* _Page_:
4. Repeat points 3. and 4. until maximum number of samples

NB: This implementation is therefore useless, because of the fact that it is hard to perform the computations and obtain a shape for $P^{SRWM}_q$ and then one has to implement some approximations in order to retrieve a consistent chain. In my code I therefore show that this implementation (introducing a semplification) is useless.

Rao-Blackwellised algorithm (Rao, in file MCMC/MCMC_AM_rao.ipynb)

This algorithm is a very slightly modification of the previous one: here, in order to solve the problem for the choice of the new value, it uses a normal sampling distribution $Y \backsim P^{Rao} = N(X_i, \Sigma_i)$ and the value is accepted with probability $\alpha(X_{t-1}, X_t)$, otherwise take $X_t = X_{t-1}$, as done in the Simple MCMC.

* _Supplied material_:
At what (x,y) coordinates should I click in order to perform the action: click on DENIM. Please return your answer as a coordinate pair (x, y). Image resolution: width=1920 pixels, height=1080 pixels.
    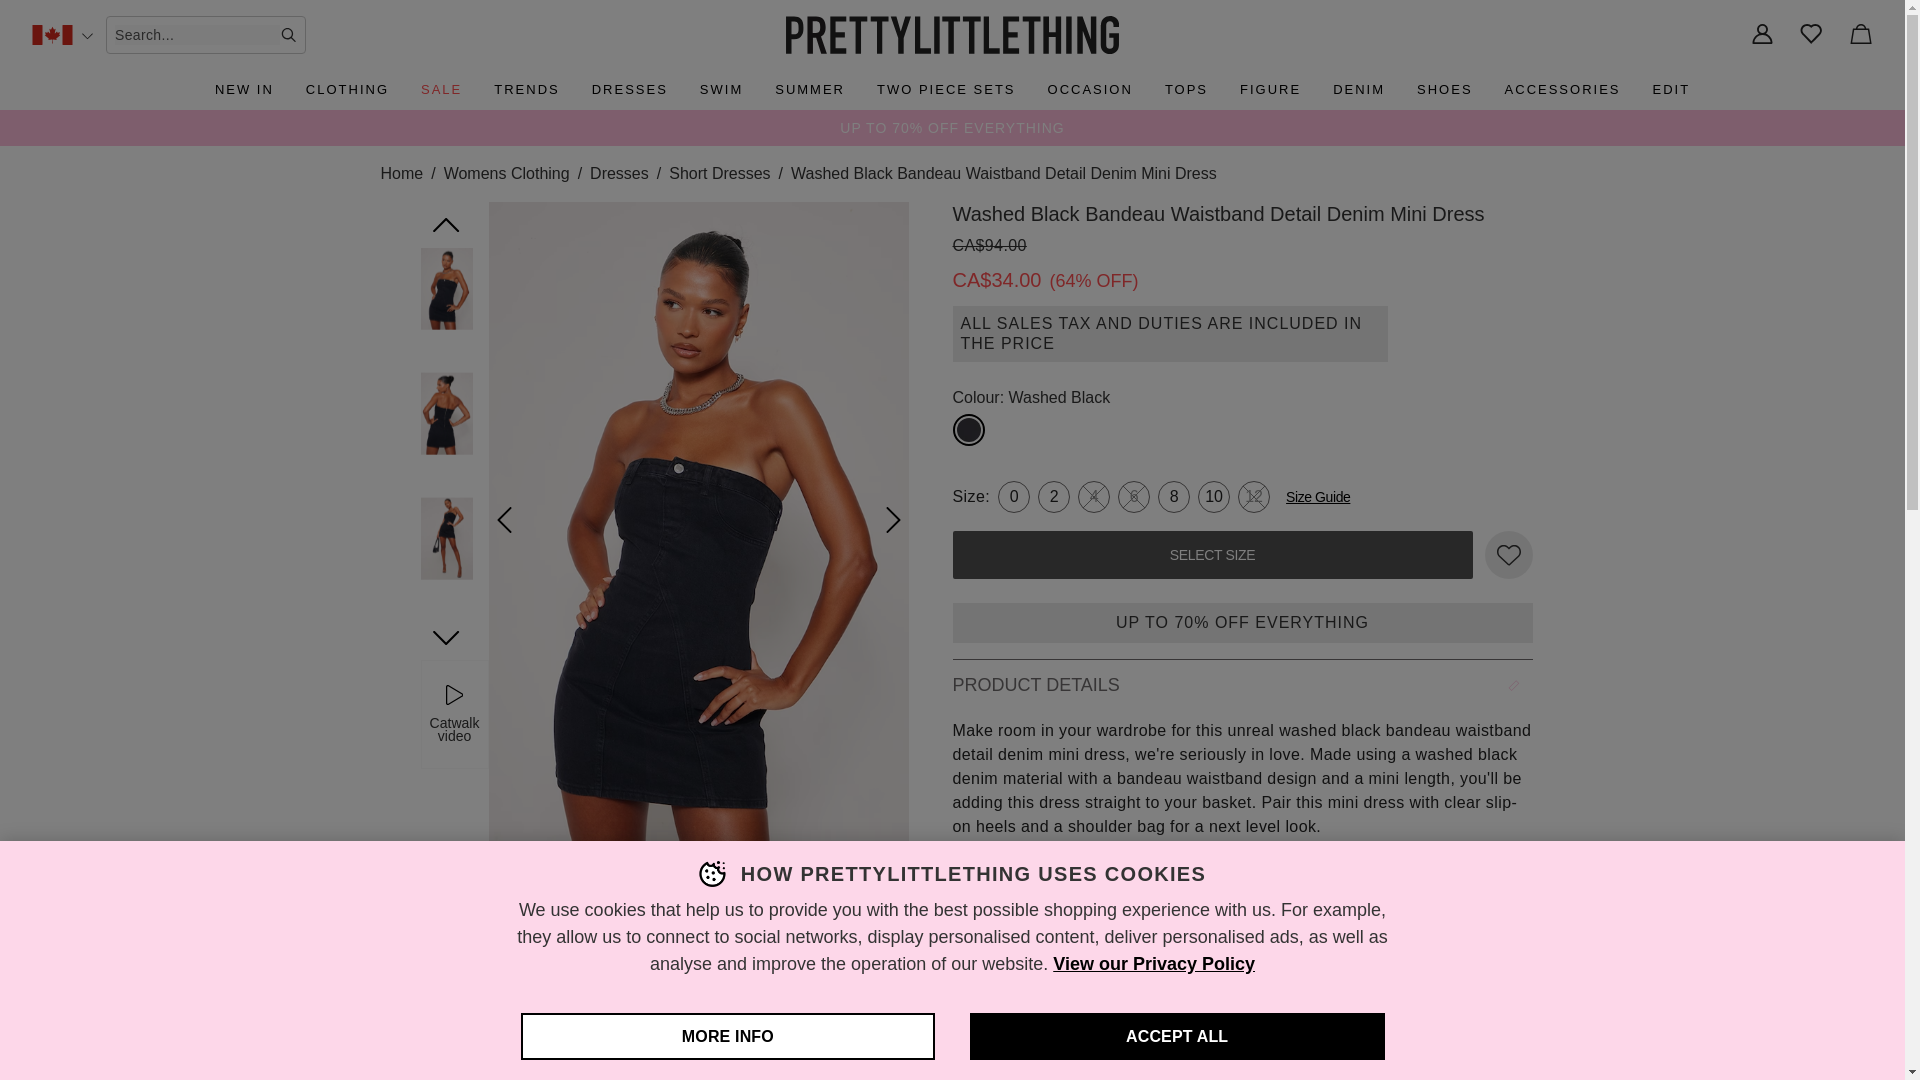
    Looking at the image, I should click on (1358, 90).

* _Tasks to perform_:
**A.** Answer the following about the MCMC text, one line each:
(i) According to the note marked "NB", what must be implemented in order to retrieve a consistent chain?
(ii) In which file is the Rao-Blackwellised algorithm found?
(iii) In that algorithm, what value is taken for $X_t$ when the new value is not accepted?
**B.** Write a continuation of the MCMC text, starting right after its final sentence.

* _Responses by task_:
**A.**
(i) Some approximations.
(ii) MCMC/MCMC_AM_rao.ipynb
(iii) $X_t = X_{t-1}$, the previous value.

**B.**
In this algorithm one has also the choice of the sequence $\gamma_{i+1}$, therefore I tried to implement some non-decreasing functions, such as an exponential decreasing or the reciprocal function rescaled: one can choose a series at will and optimize the evolution of the chain.

Useful adaptation (Haario): In many applications (and I tried it as well), the mean is corrected recursively and similarly the covariance matrix update $C_i = s_d \cdot \Sigma_i$ follows:

$$ C_t = \begin{cases} C_0 \hspace{41.5 mm} \text{for} \ t \leq t_0 \\ s_d \left[\text{cov}(x_0, \dots, x_{t-1}) + \epsilon I_d\right] \hspace{5 mm} \text{for} \ t > t_0 \end{cases} $$

And it is found to be $s_d = \frac{2.38}{d^2}$ with $d$ dimension of the sampled distribution $[1]$ and $\epsilon$ is a small parameter, much smaller with respect to the typical dimensionality of the distribution.

Global adaptive scaling algorithm (GAM, in file MCMC/MCMC_AM_global.ipynb)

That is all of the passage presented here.